Geography
- Location: Watertown, New York, United States
- Coordinates: 43°57′54″N 75°54′52″W﻿ / ﻿43.96500°N 75.91444°W

Services
- Emergency department: Level III Trauma Center
- Beds: 294

History
- Opened: 1881

Links
- Lists: Hospitals in New York State

= Samaritan Medical Center =

New York (state) hospital system

Samaritan Medical Center is a 294-bed not-for-profit medical facility located in Watertown, New York.

The hospital was awarded "gold recognition for its efforts to increase organ, eye, and tissue donor registrations" via education and outreach programs.

==History==
The hospital opened in 1881 as The House of the Good Samaritan. They've since renamed and done several expansions. Local government statistics indicate they have over 2,000 employees.

They've helped other hospitals with necessary short-duration assistance programs. During the 2010s, when E.J. Noble Hospital had some financial difficulties, Samaritan was supervising some of their units, and the name E.J. Noble Samaritan was temporarily used for Noble.
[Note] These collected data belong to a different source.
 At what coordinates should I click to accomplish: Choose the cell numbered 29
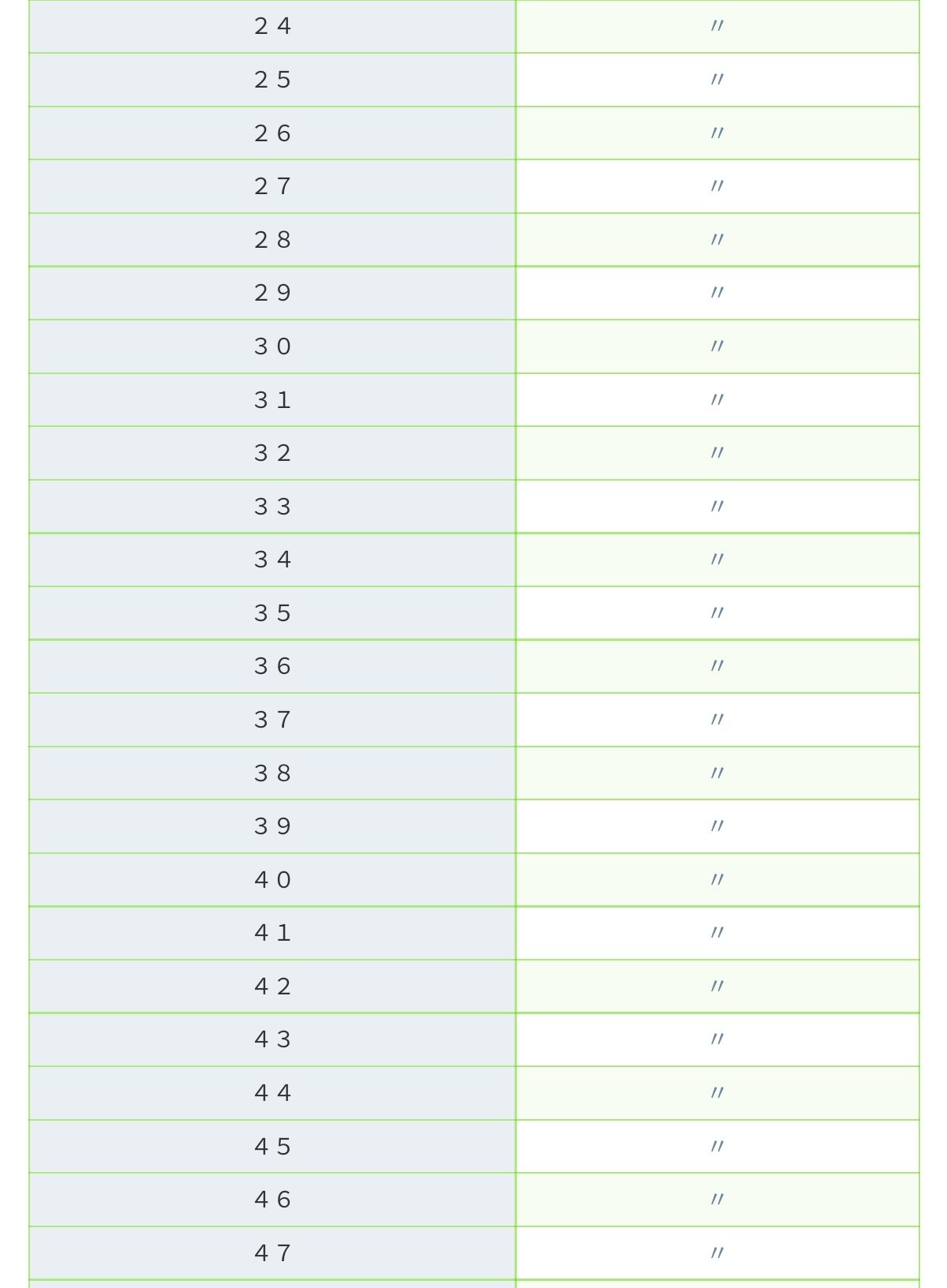click(x=272, y=294)
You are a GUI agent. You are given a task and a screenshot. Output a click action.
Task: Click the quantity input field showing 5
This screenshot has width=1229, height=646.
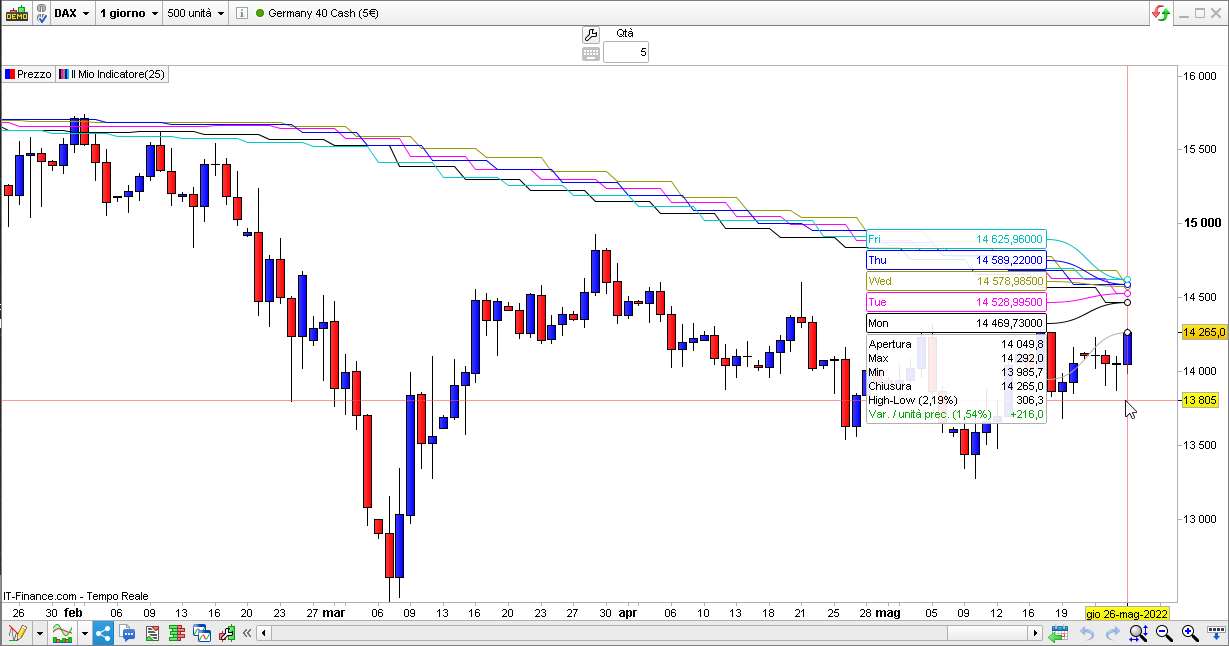pyautogui.click(x=626, y=52)
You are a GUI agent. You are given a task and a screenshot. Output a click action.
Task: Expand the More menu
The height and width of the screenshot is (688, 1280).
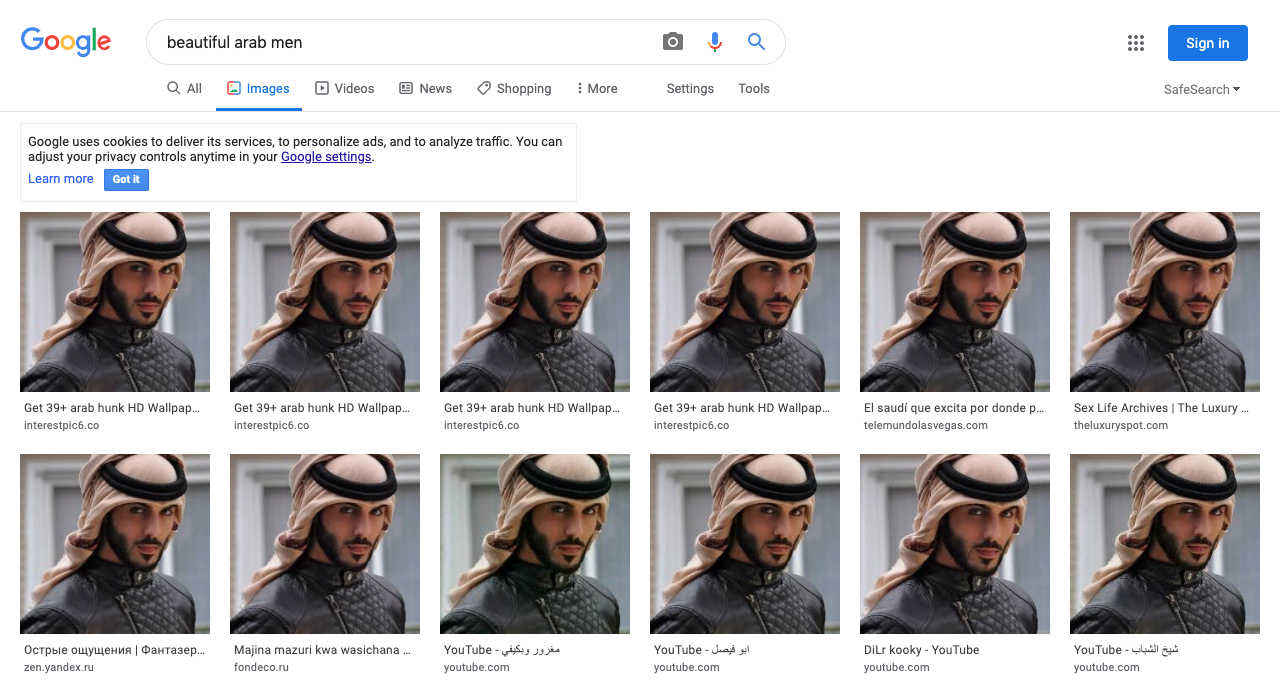(597, 89)
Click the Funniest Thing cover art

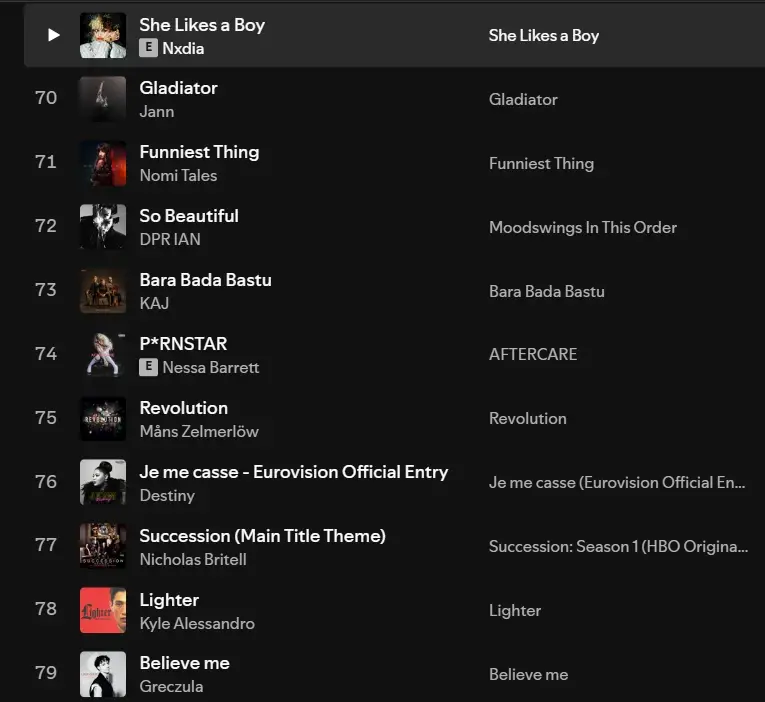coord(103,163)

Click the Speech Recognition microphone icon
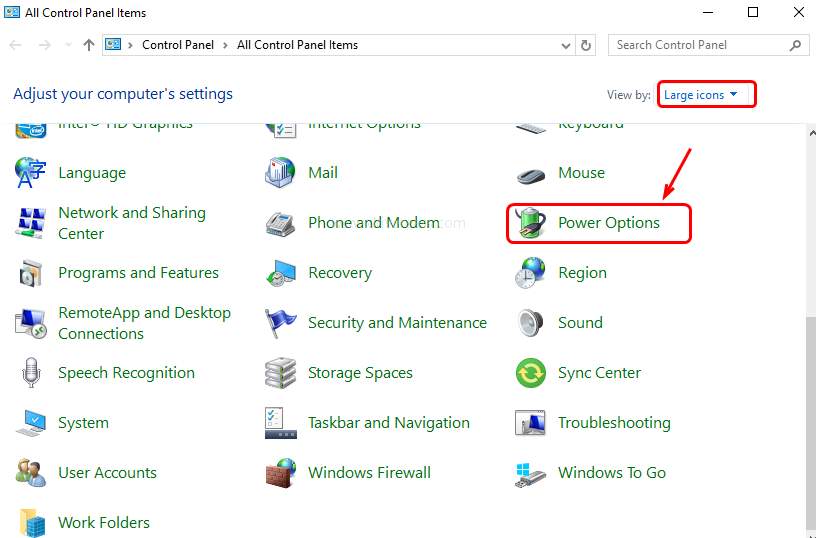[30, 373]
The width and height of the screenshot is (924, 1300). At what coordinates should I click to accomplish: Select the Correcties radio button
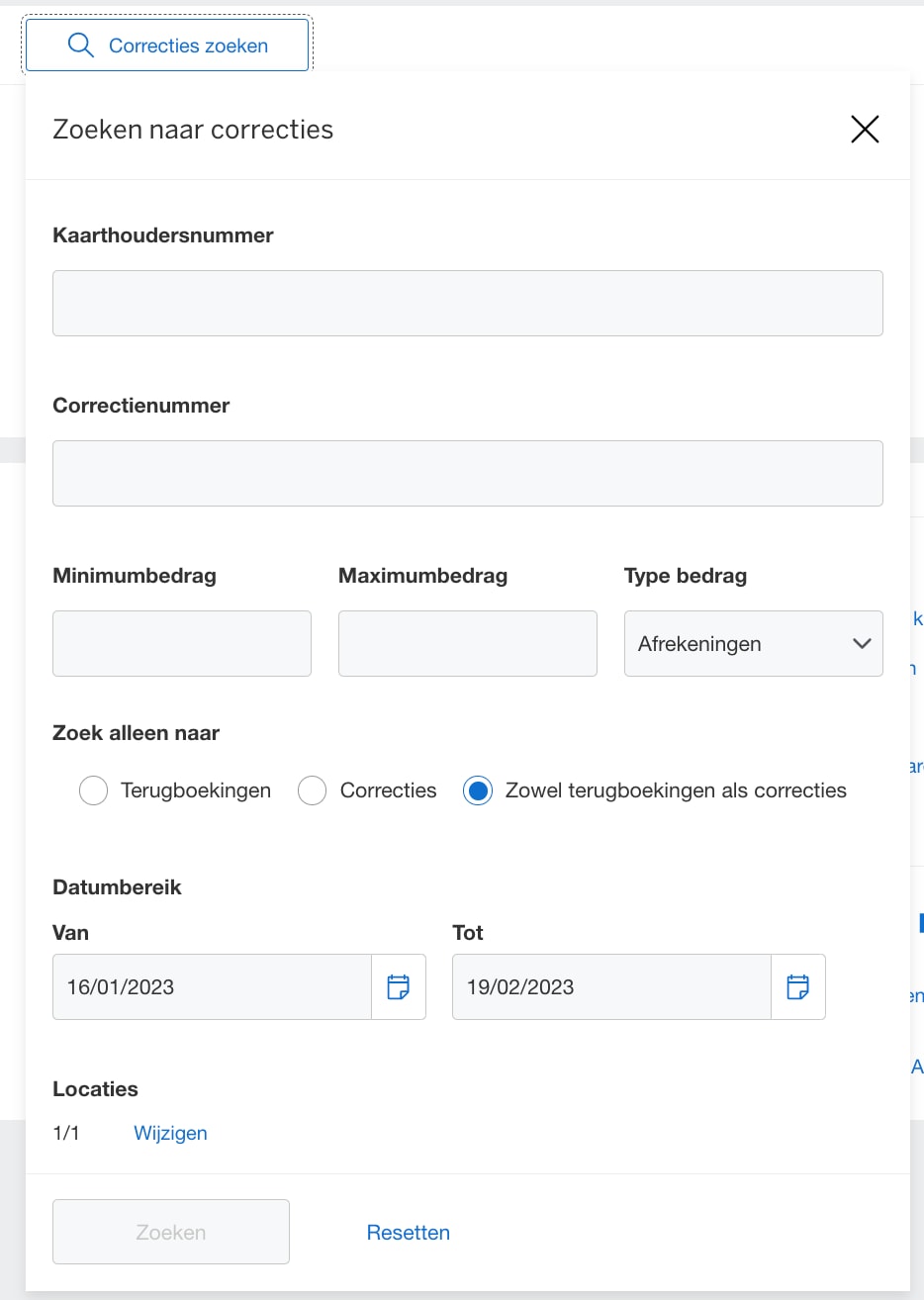click(312, 790)
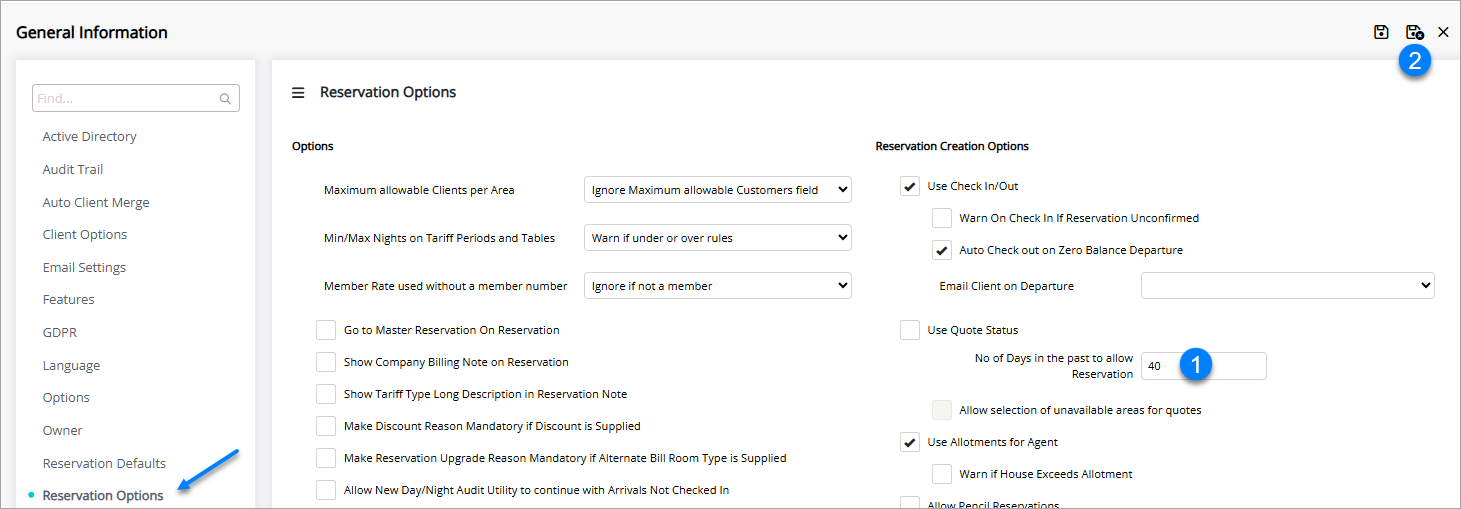
Task: Select Audit Trail in the sidebar
Action: [x=73, y=170]
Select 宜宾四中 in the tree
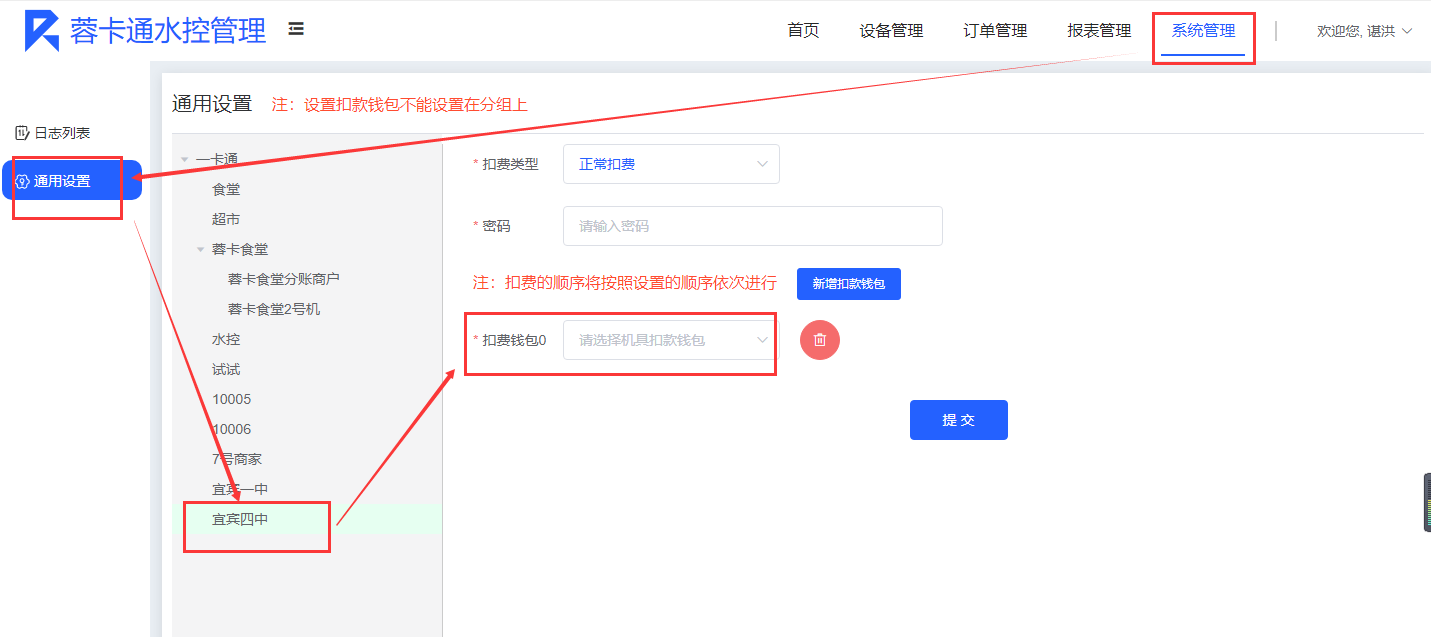This screenshot has width=1431, height=637. (240, 519)
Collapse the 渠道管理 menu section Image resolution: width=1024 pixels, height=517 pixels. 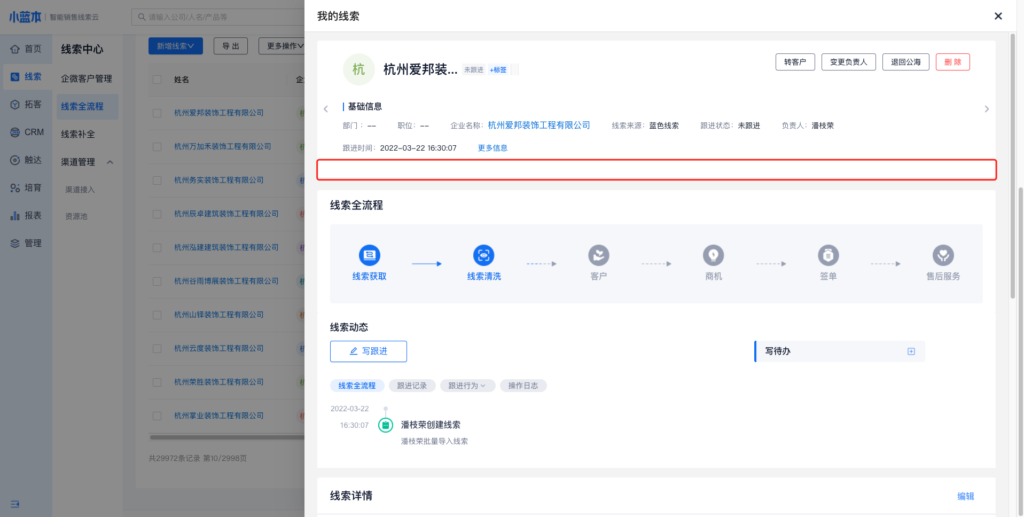110,162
In 2019 they helped raise funds for Children’s Miracle Network of Northern New York.

==Controversy==
In 2016 a unit of the hospital was ordered by the government to repay "close to $1 million in undue Tricare reimbursements" that were
"skimmed" 2009 through 2014.

===Clinical affiliation===
A clinical affiliation with other hospitals was offered in 2017. Samaritan allegedly "was invited to affiliation talks but declined, despite denials from Samaritan’s chief executive officer."